▸ Records for the exercise

* * * * * * * * *

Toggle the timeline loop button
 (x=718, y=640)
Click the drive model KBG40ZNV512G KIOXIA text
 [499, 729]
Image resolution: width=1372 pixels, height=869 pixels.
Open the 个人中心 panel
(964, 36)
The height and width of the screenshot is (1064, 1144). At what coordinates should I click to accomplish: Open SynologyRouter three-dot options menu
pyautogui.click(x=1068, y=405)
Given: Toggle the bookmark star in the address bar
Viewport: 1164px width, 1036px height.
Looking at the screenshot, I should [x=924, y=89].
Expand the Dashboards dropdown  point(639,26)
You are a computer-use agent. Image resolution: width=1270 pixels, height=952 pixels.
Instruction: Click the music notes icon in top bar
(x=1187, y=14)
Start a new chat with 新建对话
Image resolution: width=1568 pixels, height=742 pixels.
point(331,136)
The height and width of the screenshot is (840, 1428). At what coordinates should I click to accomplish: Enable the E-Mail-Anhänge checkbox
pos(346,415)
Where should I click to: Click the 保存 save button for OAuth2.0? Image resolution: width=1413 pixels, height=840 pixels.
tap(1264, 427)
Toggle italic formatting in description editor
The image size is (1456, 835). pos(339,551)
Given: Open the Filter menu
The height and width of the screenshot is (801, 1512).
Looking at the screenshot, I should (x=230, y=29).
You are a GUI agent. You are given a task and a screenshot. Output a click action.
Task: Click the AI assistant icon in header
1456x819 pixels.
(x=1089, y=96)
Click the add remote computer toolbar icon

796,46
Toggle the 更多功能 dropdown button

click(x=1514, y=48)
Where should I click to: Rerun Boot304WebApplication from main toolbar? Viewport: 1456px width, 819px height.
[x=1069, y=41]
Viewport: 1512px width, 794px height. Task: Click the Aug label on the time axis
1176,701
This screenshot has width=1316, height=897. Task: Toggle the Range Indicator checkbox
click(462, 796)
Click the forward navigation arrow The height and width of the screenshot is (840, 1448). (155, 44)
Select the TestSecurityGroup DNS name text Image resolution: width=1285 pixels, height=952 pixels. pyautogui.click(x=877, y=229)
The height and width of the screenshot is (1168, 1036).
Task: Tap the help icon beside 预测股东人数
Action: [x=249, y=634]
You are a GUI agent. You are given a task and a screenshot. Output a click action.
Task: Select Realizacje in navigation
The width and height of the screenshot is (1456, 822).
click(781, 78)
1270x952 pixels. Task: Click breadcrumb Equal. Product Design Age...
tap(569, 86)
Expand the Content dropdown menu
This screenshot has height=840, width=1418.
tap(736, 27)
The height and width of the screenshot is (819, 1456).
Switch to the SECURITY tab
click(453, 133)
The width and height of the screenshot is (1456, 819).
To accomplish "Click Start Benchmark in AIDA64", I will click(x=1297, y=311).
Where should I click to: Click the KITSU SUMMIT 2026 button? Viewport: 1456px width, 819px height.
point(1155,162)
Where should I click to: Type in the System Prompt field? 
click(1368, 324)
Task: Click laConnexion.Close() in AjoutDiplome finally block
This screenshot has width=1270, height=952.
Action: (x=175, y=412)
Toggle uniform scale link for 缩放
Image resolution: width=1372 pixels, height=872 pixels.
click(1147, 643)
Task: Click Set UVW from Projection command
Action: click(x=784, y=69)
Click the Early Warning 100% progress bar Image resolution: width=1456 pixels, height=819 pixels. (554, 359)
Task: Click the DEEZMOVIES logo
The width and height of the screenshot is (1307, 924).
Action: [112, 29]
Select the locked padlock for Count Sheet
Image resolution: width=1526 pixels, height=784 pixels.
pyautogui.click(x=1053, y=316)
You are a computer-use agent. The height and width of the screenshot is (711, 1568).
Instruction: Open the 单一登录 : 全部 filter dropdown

* * * * * * * * *

Copy every line of the data that carries the word "navigation".

▸ Result below
Click the forward navigation arrow The height and width of the screenshot is (840, 1448). (155, 44)
Task: Select Realizacje in navigation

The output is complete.